Он потер виски, окончательно пришел в себя.

— Ну вы со Славкой молодцы,— сказал вполне доброжелательно Красниковский,— надо же раскопать такое кладбище! Так ты меня хотел видеть?

Вообще-то Турецкий хотел узнать, где Романова и зачем он ей понадобился, но вместо этого у него вырвалось:

— Почему так быстро вчера свернули осмотр места происшествия?

Красниковский ответил сразу, как будто ждал этого вопроса:

— Меня отозвал министр. Пуго. Дал срочное персональное поручение. А долдоны из областного главка охамели совсем. Через полчаса, как я уехал, тоже смотались. Такая версия тебя устраивает?

— Ты не знаешь, почему меня Романова разыскивала? Что там за происшествие случилось такое? Слушай, Артур, дай сигаретку. Если есть лишняя, конечно.

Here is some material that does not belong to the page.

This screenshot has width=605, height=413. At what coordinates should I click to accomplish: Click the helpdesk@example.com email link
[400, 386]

Подполковник достал пачку «Кента».

— Что значит лишняя, Сашуля? Для тебя и последней не жаль. Кстати, если хочешь, могу сказать адресок, по которому хоть сейчас можешь получить штатские сигареты. Скажешь, что от меня. И берут недорого — полтинник за блок.

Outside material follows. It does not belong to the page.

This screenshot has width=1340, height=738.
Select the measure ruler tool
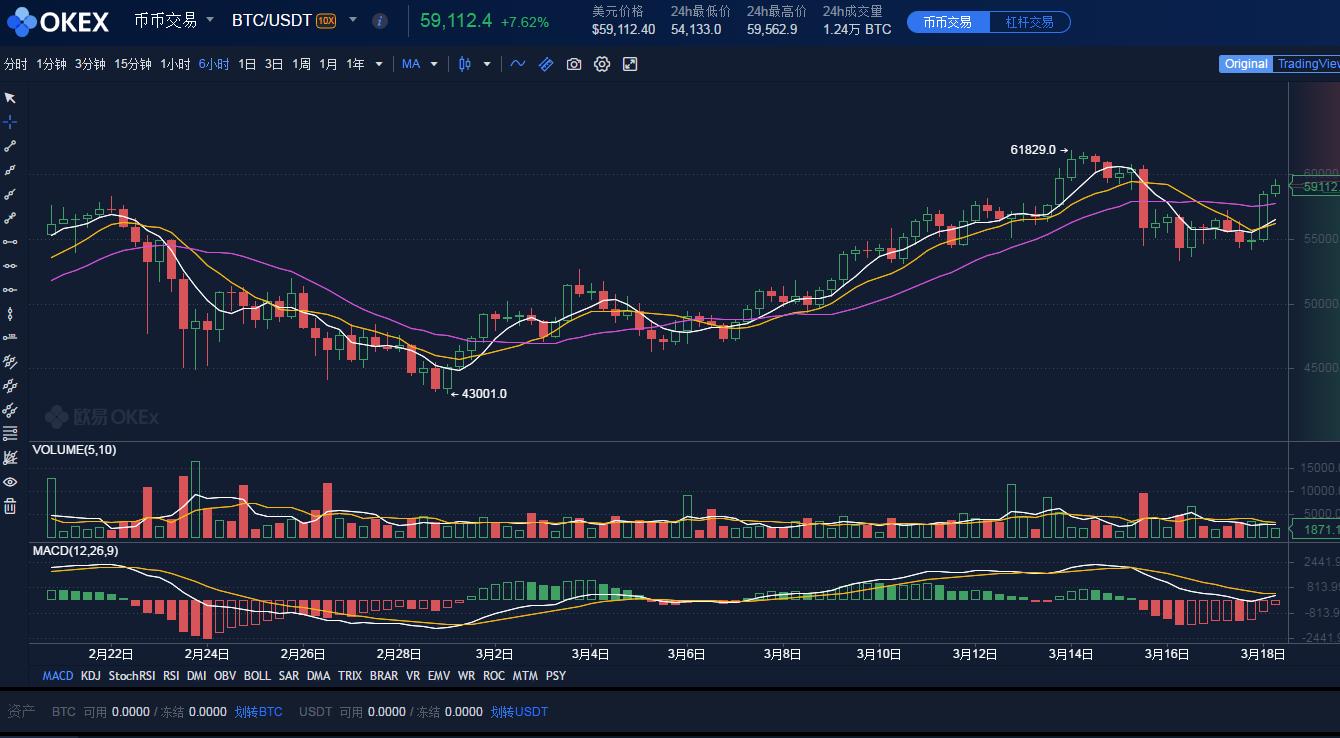[x=545, y=63]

— Спасибо, Артур. У меня с собой только десятка. Так все-таки, куда подевалась Александра Ивановна?

— А, да. Шурочка на каком-то убийстве второй день загорает. Я не в курсе подробностей. Ну, если это все, тогда приветик. Вот я тебе оставлю парочку сигарет.

Меркулова на работе еще не было, хотя рабочий день в республиканской прокуратуре начинался на час раньше, чем в московской. Турецкий набрал номер его домашнего телефона.

— Ты что, Костя, заболел?

— Нет, вполне здоров. Просто надоело ходить на работу.

«Надоело ходить на работу». Это что-то новое у Меркулова. Прежде он просто горел на этой самой работе. Ему-то самому, Турецкому то есть, надоело ходить на работу уже давно. Что-то тут не так. Но Меркулов не дал времени для размышлений.

— Если серьезно, то я эти дни работаю дома. С санкции прокурора. Наш новый российский генеральный поручил мне подготовить справку для Ельцина. Борису Николаевичу не нравятся кое-какие рокировки в армии, ГБ и в МВД. От среднего звена этих органов получены сведения: некоторые части подтягиваются, к Москве под видом уборки урожая.